- _Gestellte Aufgabe 1_: Zitieren Sie aus dem Thread über Magicool-Radiatoren wörtlich den Teil, der mit den Worten „# Magicool Radiator- zu“ beginnt und nach den Worten „kühlen ^^ (6700k+980 Ti)“ endet.
- _Gestellte Aufgabe 2_:
Beantworten Sie anhand des Threads über Magicool-Radiatoren die folgenden Fragen.
(a) Wie viel will der Eigentümer höchstens für die Radiatoren ausgeben?
(b) Welche CPU und welche Grafikkarte sollen gekühlt werden?
(c) Welche beiden Magicool-Modelle nennt iTryX auf die Rückfrage von buxtehude?

- _Ausgewählter Abschnitt_:
□ □ □ □ □

# Magicool Radiator- zu empfehlen?



## iTryX (12. März 2016)

Hallo,

ich suche zwei Radiatoren für einen Kreislauf.
Sollten 360er oder 420er sein.

Magicool hat sehr günstige Radiatoren wie ich gesehen habe, sind die für den Preis gut?

Der Eigentümer will nicht mehr als ~120€ für die Radiatoren ausgeben, er will aber CPU+GPU kühlen ^^ (6700k+980 Ti)

Danke schonmal


----------



## buxtehude (12. März 2016)

welche modelle von magicool meinst du genau?


----------



## iTryX (12. März 2016)

buxtehude schrieb:


> welche modelle von magicool meinst du genau?



Einmal den hier: 

Magicool Xflow Copper Radiator III - 360 mm

  und den hier:

Magicool Radiator G2 Slim 360


----------



## Herbboy (12. März 2016)

□ □ □ □ □

- _Datenauszug_:

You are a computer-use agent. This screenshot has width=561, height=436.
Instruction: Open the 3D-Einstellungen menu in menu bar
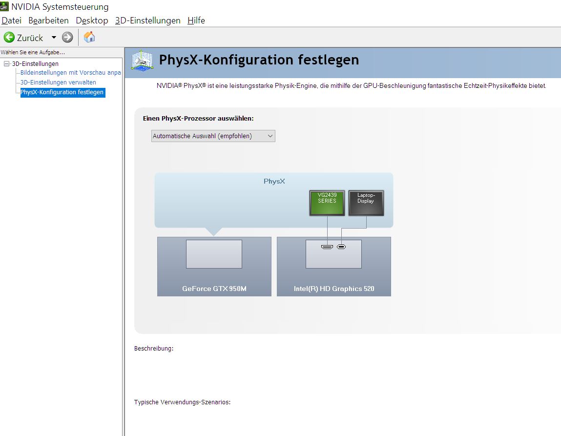[x=147, y=21]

□ □ □ □ □

- _Vollständige Antwort 1_:
# Magicool Radiator- zu empfehlen?



## iTryX (12. März 2016)

Hallo,

ich suche zwei Radiatoren für einen Kreislauf.
Sollten 360er oder 420er sein.

Magicool hat sehr günstige Radiatoren wie ich gesehen habe, sind die für den Preis gut?

Der Eigentümer will nicht mehr als ~120€ für die Radiatoren ausgeben, er will aber CPU+GPU kühlen ^^ (6700k+980 Ti)

- _Vollständige Antwort 2_:
(a) Nicht mehr als etwa 120 €.
(b) Einen 6700k und eine 980 Ti.
(c) Magicool Xflow Copper Radiator III - 360 mm und Magicool Radiator G2 Slim 360.